Le plus réussi est le travail de décalage par rapport à l’œuvre de Petipa, ceci grâce au formidable apport du compositeur-arrangeur Sayem à la musique de Minkus. De fait, compte tenu de sa longueur, qu’on peut juger excessive (une heure vingt), le spectacle ne fonctionne vraiment à plein régime que quand ce substrat musical est présent. Certaines scènes, comme la grande variation d’entrée de Quitterie, qui pratique l’autodérision quant au style classico-romantique, la rencontre de Quitterie et Basile, dans laquelle Patrice Thibaud manipule les trois protagonistes (Quitterie, Basile et le Père) comme des marionnettes, avec une parodie de pantomime, sont étourdissantes et irrésistibles.

Mais la partie vidéo, qui est assez importante, ne s’intègre pas toujours bien au reste.
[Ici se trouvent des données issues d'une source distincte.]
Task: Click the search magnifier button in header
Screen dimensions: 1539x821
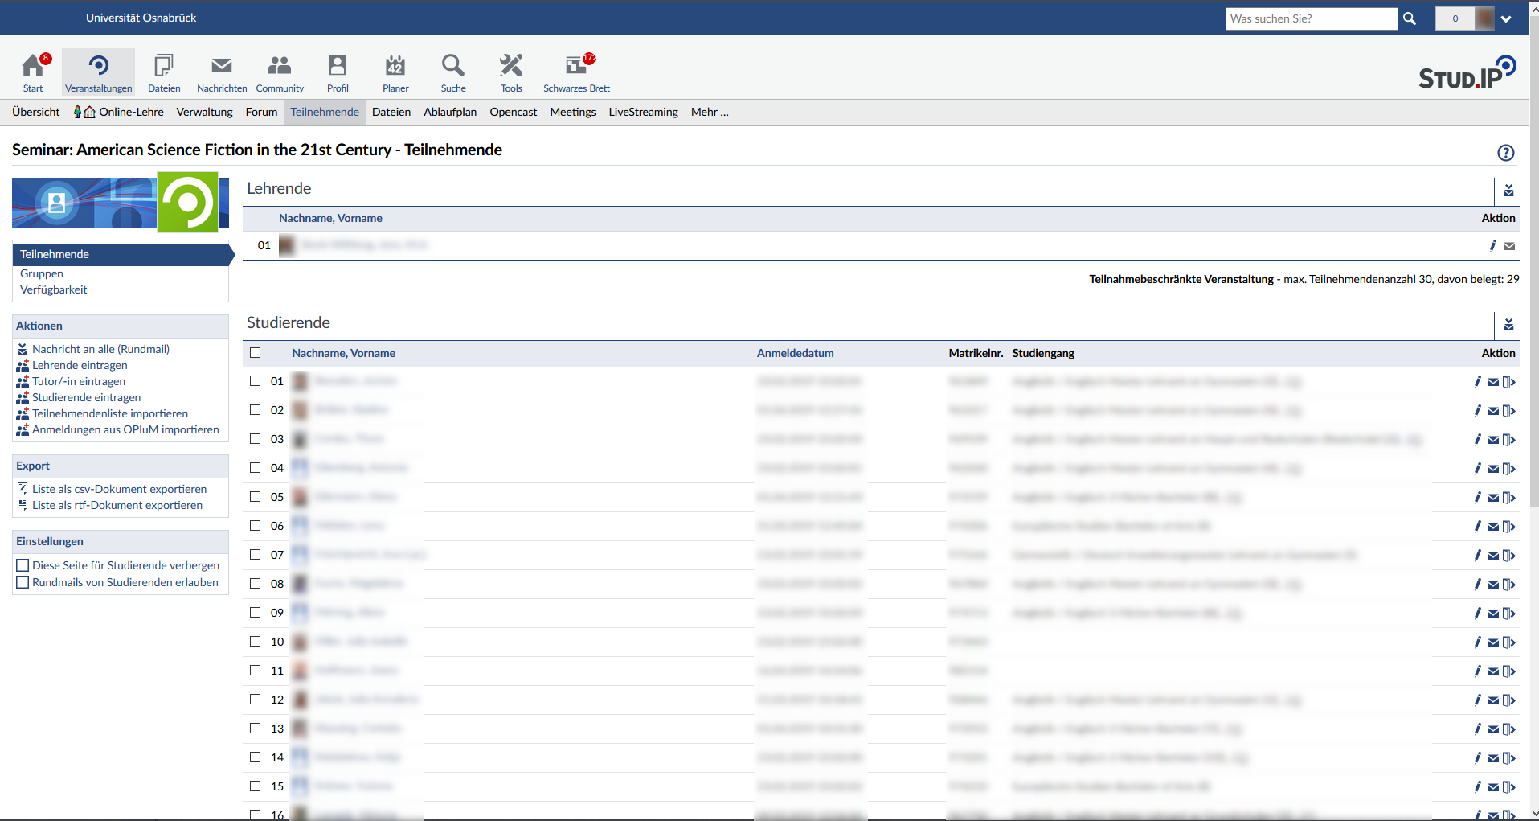Action: pos(1410,18)
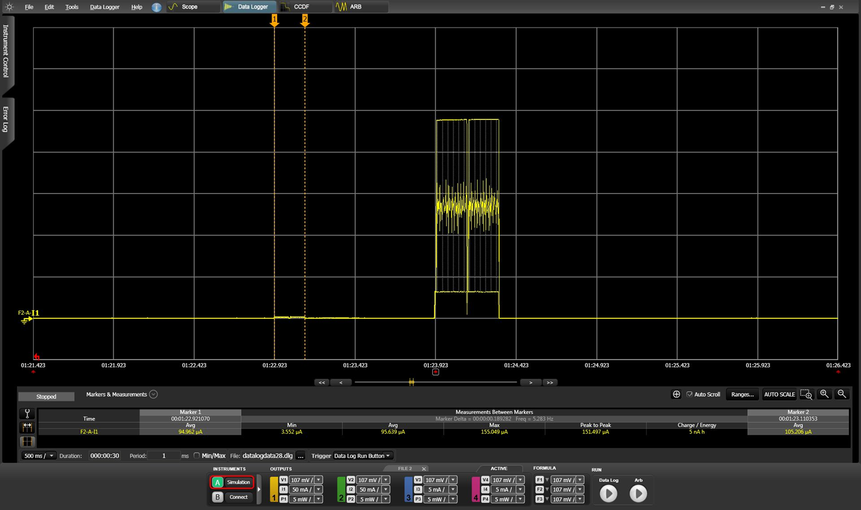
Task: Toggle the horizontal markers icon
Action: click(27, 427)
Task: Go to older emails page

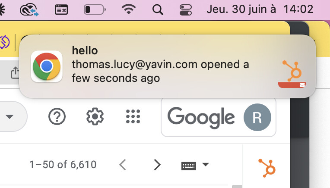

Tout se passe comme si le spectacle cherchait à toucher deux publics, celui qui connaît son « Don Quichotte » et sait jouer avec les codes de la danse classique et un autre, plus vaste, qui se reconnaît davantage dans les jeux et les interférences de la vidéo. La vidéo utilise beaucoup le métro parisien, ce qui, à petite dose, quand l’illustration se rapporte à la danse, fonctionne très bien, mais cesse de passionner quand elle s’en éloigne trop, comme dans un assez long intermède sur les affiches devenant des tableaux vivants.

On retrouve avec plaisir les interprètes fétiches de José Montalvo, notamment Sharon Sultan, superbe danseuse de flamenco, Roberto Pani, dit Bobo, qui était du spectacle original « Paradis », ou l’ahurissant danseur de hip-hop Warrenne Adien, dit Desty Wa. Ainsi que de nouveaux, comme le Cubain Lazaro Curvo Costa, superbe danseur classique, et Sandra Mercky, qui alterne avec une versatilité stupéfiante les styles classique et jazz dans les variations de Petipa utilisées dans la pièce. Et on s’incline au plus bas devant la performance d’acteur, danseur, chanteur, de l’homme-orchestre de ce « Don Quichotte », Patrice Thibaud.

Théâtre de Chaillot, Salle Jean Vilar (tél. 01.53.65.30.00, www.theatre-chaillot.fr). Jusqu’au 8 février. Places de 13 à 33 euros.